» **WHAT IS BEING ASKED**: From the first record below to the last, retype each one exactly.
*** Opening of DATA SUPPLIED ***
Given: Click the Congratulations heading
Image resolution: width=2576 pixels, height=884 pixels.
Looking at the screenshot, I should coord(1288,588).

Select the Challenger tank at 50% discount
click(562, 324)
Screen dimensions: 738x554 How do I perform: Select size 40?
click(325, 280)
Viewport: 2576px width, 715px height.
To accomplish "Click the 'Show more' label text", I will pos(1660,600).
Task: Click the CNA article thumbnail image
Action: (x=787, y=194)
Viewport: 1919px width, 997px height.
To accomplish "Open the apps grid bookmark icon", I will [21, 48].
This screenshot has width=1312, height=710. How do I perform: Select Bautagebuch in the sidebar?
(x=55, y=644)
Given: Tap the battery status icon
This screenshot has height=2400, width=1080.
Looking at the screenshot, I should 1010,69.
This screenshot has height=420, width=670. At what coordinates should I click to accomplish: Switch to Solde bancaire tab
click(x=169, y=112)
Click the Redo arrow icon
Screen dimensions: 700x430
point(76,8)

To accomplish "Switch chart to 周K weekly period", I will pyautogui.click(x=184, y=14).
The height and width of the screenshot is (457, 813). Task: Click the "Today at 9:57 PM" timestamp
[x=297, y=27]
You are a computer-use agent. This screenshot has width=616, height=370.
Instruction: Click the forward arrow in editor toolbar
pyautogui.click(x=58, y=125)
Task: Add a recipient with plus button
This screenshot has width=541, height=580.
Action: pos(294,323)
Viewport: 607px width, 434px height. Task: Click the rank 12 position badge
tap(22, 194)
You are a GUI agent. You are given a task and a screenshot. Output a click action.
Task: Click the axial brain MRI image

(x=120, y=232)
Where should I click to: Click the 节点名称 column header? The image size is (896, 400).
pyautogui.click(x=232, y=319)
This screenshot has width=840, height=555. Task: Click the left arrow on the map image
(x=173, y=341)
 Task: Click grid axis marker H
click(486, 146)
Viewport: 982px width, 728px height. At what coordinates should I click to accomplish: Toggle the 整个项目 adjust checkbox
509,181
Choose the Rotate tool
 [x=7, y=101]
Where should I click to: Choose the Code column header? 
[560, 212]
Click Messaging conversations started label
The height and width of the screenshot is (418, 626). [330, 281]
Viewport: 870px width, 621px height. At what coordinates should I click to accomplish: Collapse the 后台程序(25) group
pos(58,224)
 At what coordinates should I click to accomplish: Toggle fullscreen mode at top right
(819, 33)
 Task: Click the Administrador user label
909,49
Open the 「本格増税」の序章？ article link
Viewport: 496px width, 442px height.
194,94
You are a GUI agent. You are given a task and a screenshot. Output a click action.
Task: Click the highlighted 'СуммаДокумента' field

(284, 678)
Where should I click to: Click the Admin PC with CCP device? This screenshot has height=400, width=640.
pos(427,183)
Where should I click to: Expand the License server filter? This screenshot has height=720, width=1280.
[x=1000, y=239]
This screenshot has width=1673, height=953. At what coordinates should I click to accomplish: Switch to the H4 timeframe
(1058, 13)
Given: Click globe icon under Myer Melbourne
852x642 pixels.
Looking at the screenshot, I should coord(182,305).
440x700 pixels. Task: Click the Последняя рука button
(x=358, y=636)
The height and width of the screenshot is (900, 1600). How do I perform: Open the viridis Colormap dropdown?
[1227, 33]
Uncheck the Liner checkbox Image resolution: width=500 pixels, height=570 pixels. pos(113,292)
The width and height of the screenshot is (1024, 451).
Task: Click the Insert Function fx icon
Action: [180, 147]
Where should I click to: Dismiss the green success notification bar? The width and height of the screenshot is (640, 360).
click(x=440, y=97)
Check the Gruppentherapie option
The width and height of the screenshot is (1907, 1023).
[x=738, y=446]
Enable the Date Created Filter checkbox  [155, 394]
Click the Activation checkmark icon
*** Close of DATA SUPPLIED ***
» **ANSWER TO THE EXERCISE**:
Given: Click the Congratulations heading
Image resolution: width=2576 pixels, height=884 pixels.
Looking at the screenshot, I should coord(1288,588).

Select the Challenger tank at 50% discount
click(562, 324)
Screen dimensions: 738x554 How do I perform: Select size 40?
click(325, 280)
Viewport: 2576px width, 715px height.
To accomplish "Click the 'Show more' label text", I will pos(1660,600).
Task: Click the CNA article thumbnail image
Action: (x=787, y=194)
Viewport: 1919px width, 997px height.
To accomplish "Open the apps grid bookmark icon", I will [21, 48].
This screenshot has width=1312, height=710. How do I perform: Select Bautagebuch in the sidebar?
(x=55, y=644)
Given: Tap the battery status icon
This screenshot has height=2400, width=1080.
Looking at the screenshot, I should 1010,69.
This screenshot has height=420, width=670. At what coordinates should I click to accomplish: Switch to Solde bancaire tab
click(x=169, y=112)
Click the Redo arrow icon
Screen dimensions: 700x430
point(76,8)

To accomplish "Switch chart to 周K weekly period", I will pyautogui.click(x=184, y=14).
The height and width of the screenshot is (457, 813). Task: Click the "Today at 9:57 PM" timestamp
[x=297, y=27]
You are a computer-use agent. This screenshot has width=616, height=370.
Instruction: Click the forward arrow in editor toolbar
pyautogui.click(x=58, y=125)
Task: Add a recipient with plus button
This screenshot has width=541, height=580.
Action: pos(294,323)
Viewport: 607px width, 434px height. Task: Click the rank 12 position badge
tap(22, 194)
You are a GUI agent. You are given a task and a screenshot. Output a click action.
Task: Click the axial brain MRI image

(x=120, y=232)
Where should I click to: Click the 节点名称 column header? The image size is (896, 400).
pyautogui.click(x=232, y=319)
This screenshot has width=840, height=555. Task: Click the left arrow on the map image
(x=173, y=341)
 Task: Click grid axis marker H
click(486, 146)
Viewport: 982px width, 728px height. At what coordinates should I click to accomplish: Toggle the 整个项目 adjust checkbox
509,181
Choose the Rotate tool
 [x=7, y=101]
Where should I click to: Choose the Code column header? 
[560, 212]
Click Messaging conversations started label
The height and width of the screenshot is (418, 626). [330, 281]
Viewport: 870px width, 621px height. At what coordinates should I click to accomplish: Collapse the 后台程序(25) group
pos(58,224)
 At what coordinates should I click to accomplish: Toggle fullscreen mode at top right
(819, 33)
 Task: Click the Administrador user label
909,49
Open the 「本格増税」の序章？ article link
Viewport: 496px width, 442px height.
194,94
You are a GUI agent. You are given a task and a screenshot. Output a click action.
Task: Click the highlighted 'СуммаДокумента' field

(284, 678)
Where should I click to: Click the Admin PC with CCP device? This screenshot has height=400, width=640.
pos(427,183)
Where should I click to: Expand the License server filter? This screenshot has height=720, width=1280.
[x=1000, y=239]
This screenshot has width=1673, height=953. At what coordinates should I click to accomplish: Switch to the H4 timeframe
(1058, 13)
Given: Click globe icon under Myer Melbourne
852x642 pixels.
Looking at the screenshot, I should coord(182,305).
440x700 pixels. Task: Click the Последняя рука button
(x=358, y=636)
The height and width of the screenshot is (900, 1600). How do I perform: Open the viridis Colormap dropdown?
[1227, 33]
Uncheck the Liner checkbox Image resolution: width=500 pixels, height=570 pixels. pos(113,292)
The width and height of the screenshot is (1024, 451).
Task: Click the Insert Function fx icon
Action: [180, 147]
Where should I click to: Dismiss the green success notification bar? The width and height of the screenshot is (640, 360).
click(x=440, y=97)
Check the Gruppentherapie option
The width and height of the screenshot is (1907, 1023).
[x=738, y=446]
Enable the Date Created Filter checkbox  [155, 394]
Click the Activation checkmark icon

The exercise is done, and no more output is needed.